Studies are in progress extending the electrooxidation treatment to low-grade molybdenite concentrates containing 4.5 to 30 percent MoS2 and 180 to 1,000 ppm Re. Laboratory-scale experiments electrolyzing 0.5- to 2-pound samples of molybdenum source materials in 10-percent brine solution with pulp densities in the 10- to 35-percent range all resulted in a tailing or gangue that contained 0.01 to 0.10 percent molybdenum, which corresponds to extractions of 90 to 99 percent molybdenum. Concomitant rhenium extraction was 95 to 99 percent. Power consumption was in the range of 16 to 24 kwhr per pound of molybdenum extracted. The optimum pH for oxidation
appears to be in the range of pH 6 to 8 with a temperature of 30° to 40° C. During the oxidation, the contained copper, which is mostly in the form of chalcopyrite, is not dissolved. Slight oxidation of the surface of the mineral does take place. Recovery of the molybdate and perrhenate ions from solution is
accomplished by conventional resin or liquid ion exchange methods using quaternary ammonium or tertiary amine compounds. Molybdenum-rhenium separation is effected by pH control and differential stripping or by a two-stage extraction sequence.
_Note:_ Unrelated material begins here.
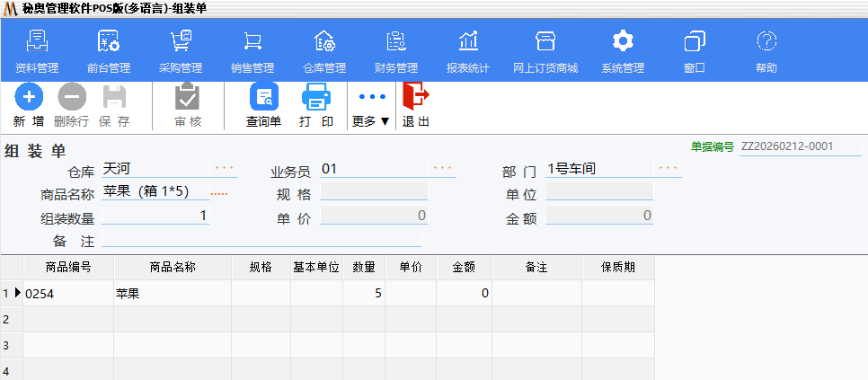Click the 审核 approve clipboard icon
Viewport: 868px width, 380px height.
[188, 96]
Pilot plant experiments are being conducted in the installation shown in figure 5 to obtain power and salt consumption data and to determine the effect of continuous recycle of brine solution on buildup of impurities in solution. Data from initial experiments closely parallel laboratory-scale data for power and salt consumption.
Conclusions
The Bureau of Mines has investigated an electrooxidation technique for extracting molybdenum and rhenium from ores and concentrates. Extractions of 90 to 99 percent molybdenum and 95 to 99 percent rhenium were obtained. Molybdenum and rhenium can be selectively dissolved from concentrates containing copper minerals. The power consumption was in the range of 16 to 24 kwhr per pound of molybdenum extracted. Pilot plant studies are now underway to evaluate the process on a larger scale.